28 August 2019 - 7 minute read

There's been something of a blank period here. I haven't been away; I just haven't really had any ideas of things to put here. Over the last few weeks, I've been making some big progress towards O - my programming language brain-child. I've redesigned the O website which you can oodle at here, and also formalised the parser spec and put it up on the website. This is a really big step forward for the project as having this formal spec for the syntax written out neatly not only conveys much more information to everyone, but also means I can now really start working on getting a complete lexer and parser pair done.


Docs-wise, we're looking really good. We have lexer spec and parser spec more-or-less done. I'm going to remove the "output format" section for the lexer spec for reasons I'll go over further down, and the paragraphs at the start of these pages will be modified for the same reasons. However, the bulk of the information on both pages is done. Code-wise, there is plenty of work to do. I was experimenting with git branches and had a branch on each project for O and the MiniO precursor language that I was toying with but have since abandoned somewhat. This has left some of the projects with a few holes in them, but all the business logic is still there - it just all needs stitching back together. This can all get cleaned up and refactored in the coming weeks.
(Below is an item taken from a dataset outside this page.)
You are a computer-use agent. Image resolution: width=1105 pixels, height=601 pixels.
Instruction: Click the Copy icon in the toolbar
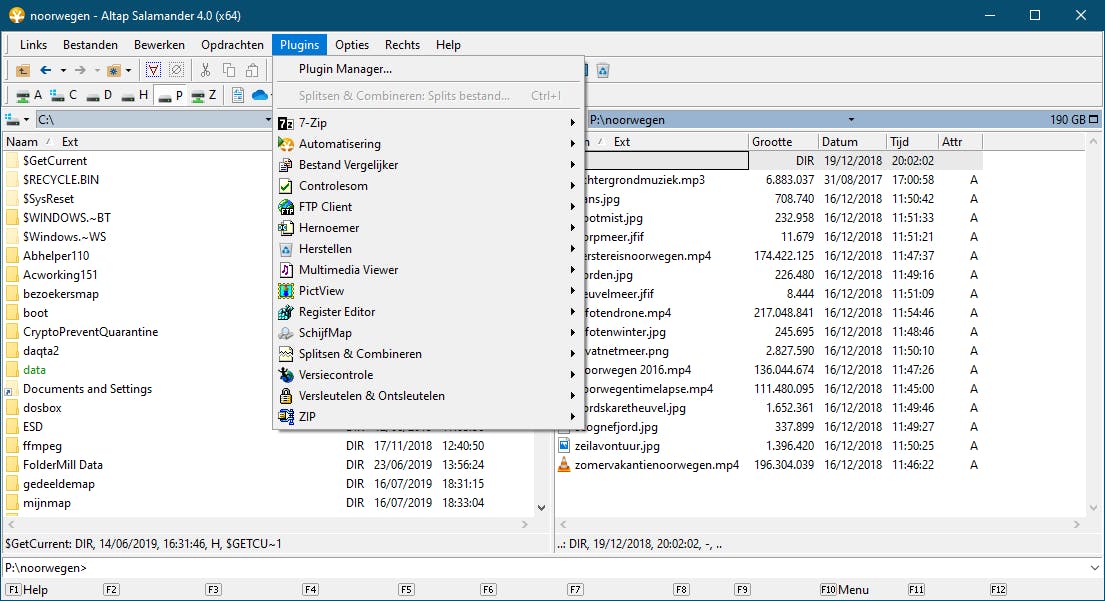click(x=229, y=70)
Along with all this, I'm going to reorganise things. Originally, each compiler component would be its own program entirely, reading stdin, outputting through stdout, and logging to stderr. These programs would then be stitched together with a wrapper program that would manage everything. The advantage with all this is that each compiler component can be completely broken off from the rest and used in isolation very easily, which makes it very easy to do things like incremental compilation and parallel processing of files which are all great things to be able to do. The downside is that I need to come up with a binary format for every single compiler stage, which adds needless extra work as not only do I need to convert my nice data structures to crude binary data, but I also need to start each program with a section that'll read this binary and turn it back into a nice data structure.

The solution I'm going with is a lot more ordinary. I have 2 new projects in the O GitLab group: 'lib' and 'o'. 'lib' is going to be a generic libraries project that'll include all the class definitions and arrays of bulk data and so on. This will be used by most projects to prevent excessive code repetition between projects that the current setup suffers from. 'o' is going to be the wrapper program around all the smaller systems, each of which will now be written in a library style rather than program style. The wrapper program then just orchestrates them just as the original wrapper program concept would, only all in one process rather than kicking off lots of others. Some things like parallel compilation will be more challenging as it'll require setting up threading and maintaining that (where in the previous case it would be as simple as program & for instance), but overall it'll be much more structured.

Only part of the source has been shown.